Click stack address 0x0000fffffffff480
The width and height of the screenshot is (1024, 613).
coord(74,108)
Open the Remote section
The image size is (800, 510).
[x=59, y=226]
◇ ◇ ◇ ◇ ◇ ◇ ◇
Required action:
Write out the complete material a second time, matching it exactly.

Task solution:
Click stack address 0x0000fffffffff480
The width and height of the screenshot is (1024, 613).
coord(74,108)
Open the Remote section
The image size is (800, 510).
[x=59, y=226]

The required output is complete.